▶ **PROBLEM**
Nothing but an exact copy of the records is expected here.

▶ **INFORMATION**
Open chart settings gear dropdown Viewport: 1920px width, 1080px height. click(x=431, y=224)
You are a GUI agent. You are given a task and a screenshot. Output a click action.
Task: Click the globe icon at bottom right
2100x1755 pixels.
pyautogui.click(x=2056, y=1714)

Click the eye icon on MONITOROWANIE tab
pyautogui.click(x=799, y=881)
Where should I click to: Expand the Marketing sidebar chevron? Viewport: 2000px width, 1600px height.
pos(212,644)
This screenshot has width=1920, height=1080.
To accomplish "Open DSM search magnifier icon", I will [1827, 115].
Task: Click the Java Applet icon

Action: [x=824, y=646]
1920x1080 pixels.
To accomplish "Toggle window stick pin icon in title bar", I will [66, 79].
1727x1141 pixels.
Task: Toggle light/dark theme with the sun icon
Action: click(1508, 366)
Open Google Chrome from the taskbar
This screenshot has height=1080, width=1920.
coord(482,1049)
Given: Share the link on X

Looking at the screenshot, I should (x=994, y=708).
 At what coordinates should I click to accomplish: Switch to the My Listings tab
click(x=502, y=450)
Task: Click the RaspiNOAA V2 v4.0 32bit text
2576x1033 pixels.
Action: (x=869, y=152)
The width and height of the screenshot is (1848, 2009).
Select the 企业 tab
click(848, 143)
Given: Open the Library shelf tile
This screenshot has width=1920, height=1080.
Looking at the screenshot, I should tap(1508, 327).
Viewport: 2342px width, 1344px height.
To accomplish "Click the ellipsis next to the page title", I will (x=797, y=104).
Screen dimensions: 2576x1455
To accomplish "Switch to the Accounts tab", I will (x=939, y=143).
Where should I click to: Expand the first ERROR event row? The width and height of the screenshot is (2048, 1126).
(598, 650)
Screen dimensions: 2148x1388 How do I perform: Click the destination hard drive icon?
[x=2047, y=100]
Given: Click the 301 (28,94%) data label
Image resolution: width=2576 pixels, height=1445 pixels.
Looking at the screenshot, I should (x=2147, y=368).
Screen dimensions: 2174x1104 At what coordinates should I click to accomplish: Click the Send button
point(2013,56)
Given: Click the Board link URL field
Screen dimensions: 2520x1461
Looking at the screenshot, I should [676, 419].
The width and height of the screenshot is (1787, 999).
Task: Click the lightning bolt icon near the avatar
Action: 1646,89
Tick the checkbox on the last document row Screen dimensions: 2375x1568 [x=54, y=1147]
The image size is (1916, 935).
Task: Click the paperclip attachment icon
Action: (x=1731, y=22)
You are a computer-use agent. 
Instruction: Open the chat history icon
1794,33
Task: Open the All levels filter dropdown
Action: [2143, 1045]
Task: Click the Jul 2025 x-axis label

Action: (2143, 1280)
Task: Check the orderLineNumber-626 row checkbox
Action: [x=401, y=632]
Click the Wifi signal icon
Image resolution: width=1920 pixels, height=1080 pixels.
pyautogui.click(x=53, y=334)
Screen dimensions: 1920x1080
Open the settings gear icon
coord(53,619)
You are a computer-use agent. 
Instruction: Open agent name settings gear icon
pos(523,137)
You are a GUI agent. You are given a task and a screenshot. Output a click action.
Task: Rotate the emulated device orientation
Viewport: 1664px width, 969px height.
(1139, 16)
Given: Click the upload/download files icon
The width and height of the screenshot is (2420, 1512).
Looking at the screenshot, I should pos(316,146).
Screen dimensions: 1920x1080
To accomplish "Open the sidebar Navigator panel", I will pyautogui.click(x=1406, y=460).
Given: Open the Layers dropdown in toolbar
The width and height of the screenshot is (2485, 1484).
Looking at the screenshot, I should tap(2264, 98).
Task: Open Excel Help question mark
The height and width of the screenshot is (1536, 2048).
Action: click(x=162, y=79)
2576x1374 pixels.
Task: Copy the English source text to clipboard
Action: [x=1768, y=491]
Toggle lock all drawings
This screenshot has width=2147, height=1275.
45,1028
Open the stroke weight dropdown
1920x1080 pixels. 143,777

▶ **ANSWER FOR THIS EXERCISE**
Open chart settings gear dropdown Viewport: 1920px width, 1080px height. click(x=431, y=224)
You are a GUI agent. You are given a task and a screenshot. Output a click action.
Task: Click the globe icon at bottom right
2100x1755 pixels.
pyautogui.click(x=2056, y=1714)

Click the eye icon on MONITOROWANIE tab
pyautogui.click(x=799, y=881)
Where should I click to: Expand the Marketing sidebar chevron? Viewport: 2000px width, 1600px height.
pos(212,644)
This screenshot has width=1920, height=1080.
To accomplish "Open DSM search magnifier icon", I will [1827, 115].
Task: Click the Java Applet icon

Action: [x=824, y=646]
1920x1080 pixels.
To accomplish "Toggle window stick pin icon in title bar", I will [66, 79].
1727x1141 pixels.
Task: Toggle light/dark theme with the sun icon
Action: click(1508, 366)
Open Google Chrome from the taskbar
This screenshot has height=1080, width=1920.
coord(482,1049)
Given: Share the link on X

Looking at the screenshot, I should (x=994, y=708).
 At what coordinates should I click to accomplish: Switch to the My Listings tab
click(x=502, y=450)
Task: Click the RaspiNOAA V2 v4.0 32bit text
2576x1033 pixels.
Action: (x=869, y=152)
The width and height of the screenshot is (1848, 2009).
Select the 企业 tab
click(848, 143)
Given: Open the Library shelf tile
This screenshot has width=1920, height=1080.
Looking at the screenshot, I should tap(1508, 327).
Viewport: 2342px width, 1344px height.
To accomplish "Click the ellipsis next to the page title", I will (x=797, y=104).
Screen dimensions: 2576x1455
To accomplish "Switch to the Accounts tab", I will (x=939, y=143).
Where should I click to: Expand the first ERROR event row? The width and height of the screenshot is (2048, 1126).
(598, 650)
Screen dimensions: 2148x1388 How do I perform: Click the destination hard drive icon?
[x=2047, y=100]
Given: Click the 301 (28,94%) data label
Image resolution: width=2576 pixels, height=1445 pixels.
Looking at the screenshot, I should (x=2147, y=368).
Screen dimensions: 2174x1104 At what coordinates should I click to accomplish: Click the Send button
point(2013,56)
Given: Click the Board link URL field
Screen dimensions: 2520x1461
Looking at the screenshot, I should [676, 419].
The width and height of the screenshot is (1787, 999).
Task: Click the lightning bolt icon near the avatar
Action: 1646,89
Tick the checkbox on the last document row Screen dimensions: 2375x1568 [x=54, y=1147]
The image size is (1916, 935).
Task: Click the paperclip attachment icon
Action: (x=1731, y=22)
You are a computer-use agent. 
Instruction: Open the chat history icon
1794,33
Task: Open the All levels filter dropdown
Action: [2143, 1045]
Task: Click the Jul 2025 x-axis label

Action: (2143, 1280)
Task: Check the orderLineNumber-626 row checkbox
Action: [x=401, y=632]
Click the Wifi signal icon
Image resolution: width=1920 pixels, height=1080 pixels.
pyautogui.click(x=53, y=334)
Screen dimensions: 1920x1080
Open the settings gear icon
coord(53,619)
You are a computer-use agent. 
Instruction: Open agent name settings gear icon
pos(523,137)
You are a GUI agent. You are given a task and a screenshot. Output a click action.
Task: Rotate the emulated device orientation
Viewport: 1664px width, 969px height.
(1139, 16)
Given: Click the upload/download files icon
The width and height of the screenshot is (2420, 1512).
Looking at the screenshot, I should pos(316,146).
Screen dimensions: 1920x1080
To accomplish "Open the sidebar Navigator panel", I will pyautogui.click(x=1406, y=460).
Given: Open the Layers dropdown in toolbar
The width and height of the screenshot is (2485, 1484).
Looking at the screenshot, I should tap(2264, 98).
Task: Open Excel Help question mark
The height and width of the screenshot is (1536, 2048).
Action: click(x=162, y=79)
2576x1374 pixels.
Task: Copy the English source text to clipboard
Action: [x=1768, y=491]
Toggle lock all drawings
This screenshot has width=2147, height=1275.
45,1028
Open the stroke weight dropdown
1920x1080 pixels. 143,777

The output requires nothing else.